[MATERIAL PROVIDED]
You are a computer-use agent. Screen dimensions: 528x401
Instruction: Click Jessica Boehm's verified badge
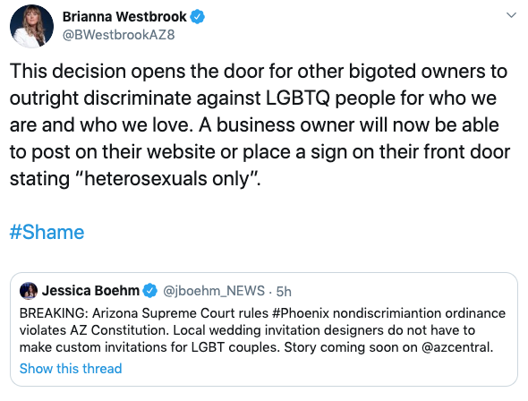pos(150,291)

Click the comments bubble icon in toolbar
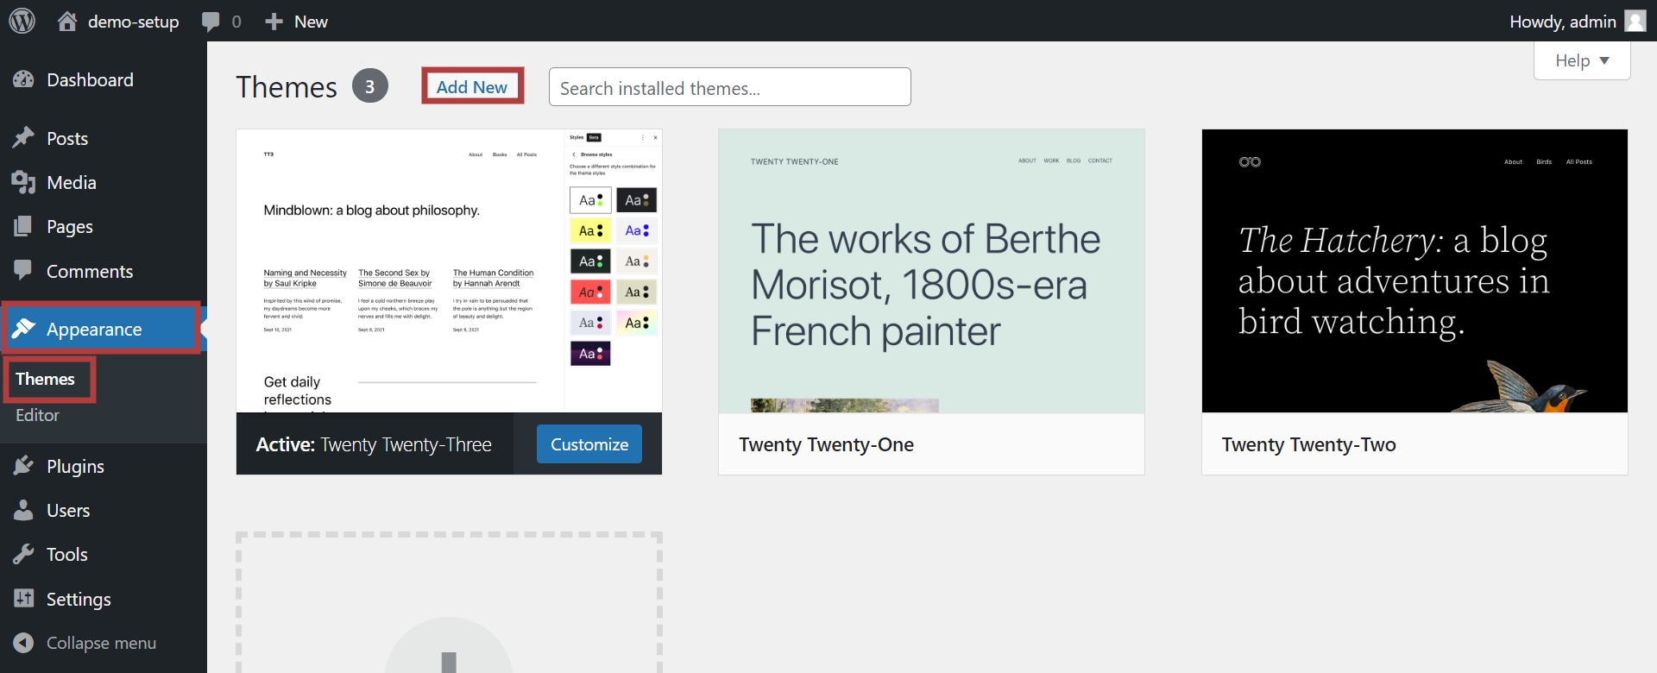pos(211,22)
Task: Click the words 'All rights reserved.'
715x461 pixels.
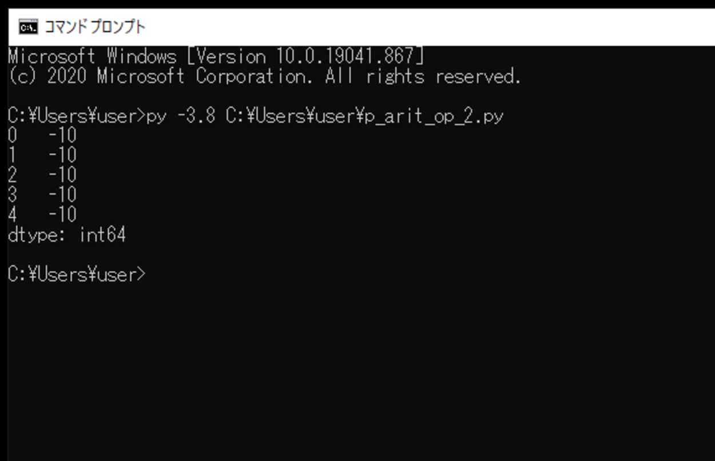Action: click(423, 76)
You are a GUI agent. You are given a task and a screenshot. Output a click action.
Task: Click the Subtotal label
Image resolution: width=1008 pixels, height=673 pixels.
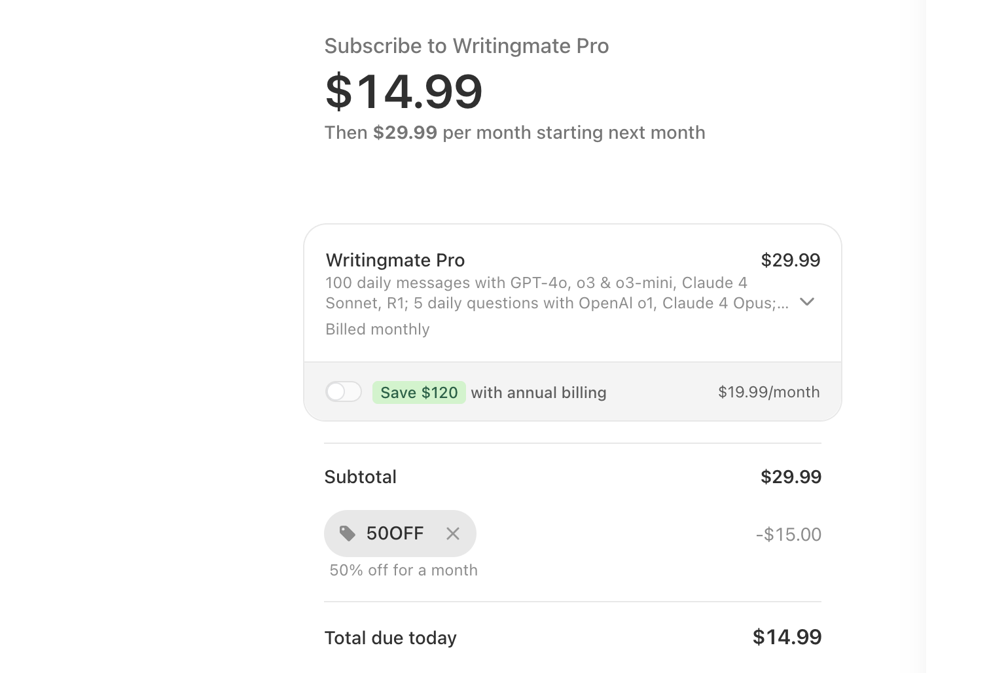point(361,477)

[EXERCISE OBJECTIVE]
Output each of the lines above exactly, apart from the images.

[EXPECTED ANSWER]
You are a computer-use agent. Screen dimensions: 528x401
Instruction: Click Jessica Boehm's verified badge
pos(150,291)

Click the comments bubble icon in toolbar
pos(211,22)
Task: Click the words 'All rights reserved.'
715x461 pixels.
Action: click(423, 76)
You are a GUI agent. You are given a task and a screenshot. Output a click action.
Task: Click the Subtotal label
Image resolution: width=1008 pixels, height=673 pixels.
point(361,477)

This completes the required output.